> [Exercise prompt]
Please retype the passage below about the media's treatment of Barnbrook and the BNP, word for word and in full.

> [Excerpt provided]
____________________

Now I have always thought that the ‘no-platform’ approach is wrong. To deny the far-right a voice is to give them a status that they do not deserve.

But as it is, the vast majority of the almost 200,000 people that gave Barnbrook a first or second preference vote, have never seen him speak in public. For these voters, the fact that their man has seemingly been hidden by the media, will only have hardened his appeal.

Now if over the past few months Barnbrook had instead occupied the seat of Lindsey German at the various hustings and TV appearances, then his appeal could have been dramatically reduced. Rather than being seen as the maverick outsider speaking for the ‘silent majority,’ Barnbrook would have been exposed as the racist loudmouth that he is.

Unfortunately, the media enabled Barnbrook and the BNP to pose as victims of a vast conspiracy intent on hiding and destroying them. And the more they were kept out of the the public eye, then the more they could then dismiss any revelations brought against them.

Because during the course of the campaign there were two major revelations about Barnbrook and his party. The first was that BNP candidate Nick Eriksen had written condoning rape and the assault of women and the second was that Barnbrook had been having an affair with an immigrant.

Now quite what effect these revelations had is far from clear, (although there had been predictions that the BNP would return three assembly seats). However, what is clear is that when Barnbrook stepped forward for his victory speech, he was easily able to dismiss those allegations as part of a left-wing conspiracy.

____________________

> [Data section]
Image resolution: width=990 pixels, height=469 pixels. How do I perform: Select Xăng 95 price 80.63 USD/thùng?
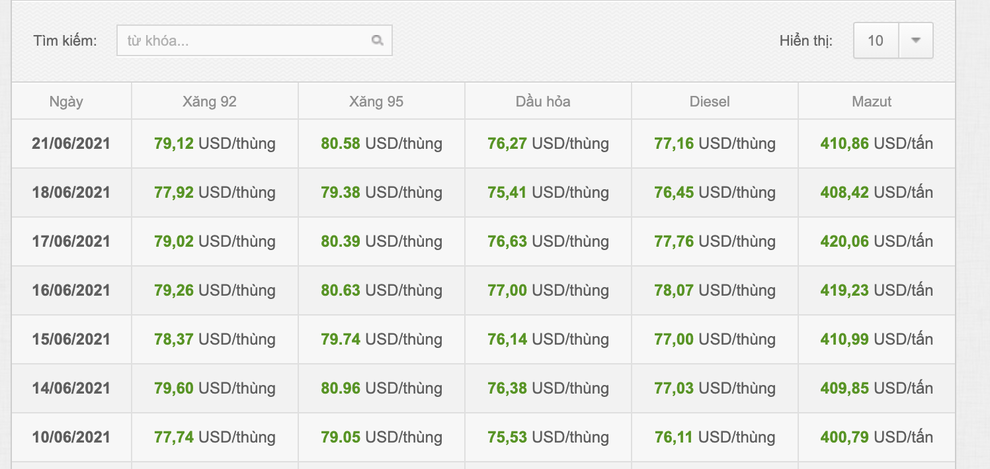tap(381, 291)
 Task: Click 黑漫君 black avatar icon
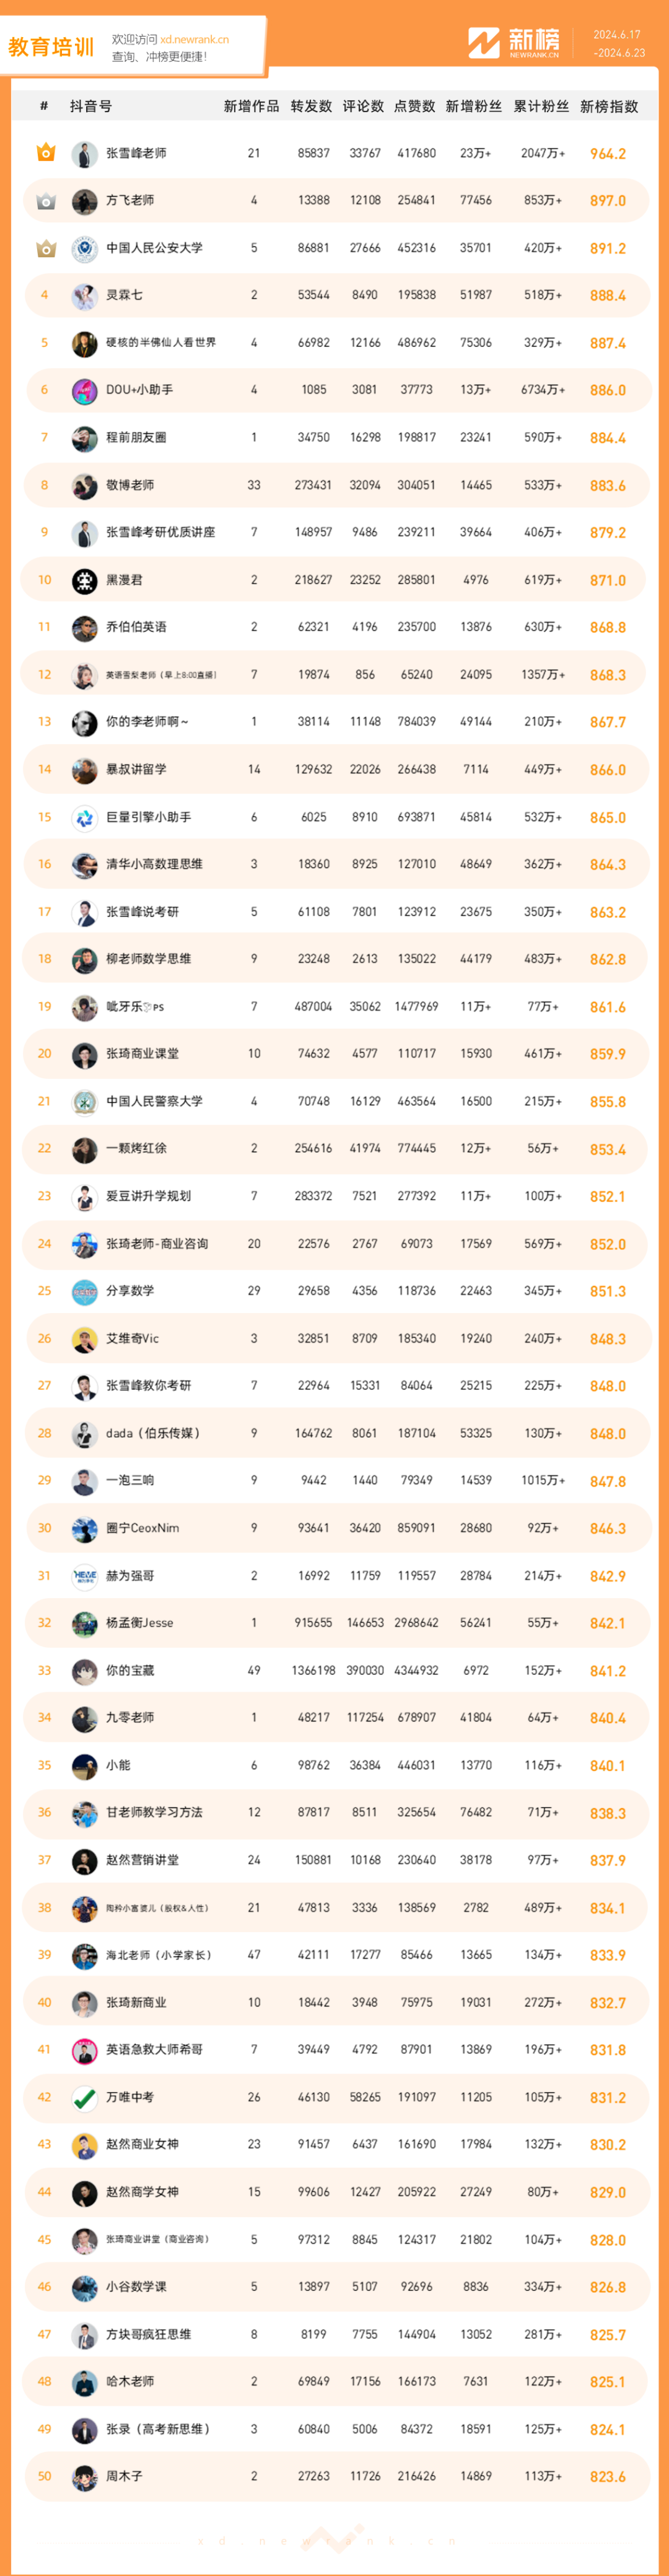click(84, 580)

____________________

> [Exercise result]
Now I have always thought that the ‘no-platform’ approach is wrong. To deny the far-right a voice is to give them a status that they do not deserve.

But as it is, the vast majority of the almost 200,000 people that gave Barnbrook a first or second preference vote, have never seen him speak in public. For these voters, the fact that their man has seemingly been hidden by the media, will only have hardened his appeal.

Now if over the past few months Barnbrook had instead occupied the seat of Lindsey German at the various hustings and TV appearances, then his appeal could have been dramatically reduced. Rather than being seen as the maverick outsider speaking for the ‘silent majority,’ Barnbrook would have been exposed as the racist loudmouth that he is.

Unfortunately, the media enabled Barnbrook and the BNP to pose as victims of a vast conspiracy intent on hiding and destroying them. And the more they were kept out of the the public eye, then the more they could then dismiss any revelations brought against them.

Because during the course of the campaign there were two major revelations about Barnbrook and his party. The first was that BNP candidate Nick Eriksen had written condoning rape and the assault of women and the second was that Barnbrook had been having an affair with an immigrant.

Now quite what effect these revelations had is far from clear, (although there had been predictions that the BNP would return three assembly seats). However, what is clear is that when Barnbrook stepped forward for his victory speech, he was easily able to dismiss those allegations as part of a left-wing conspiracy.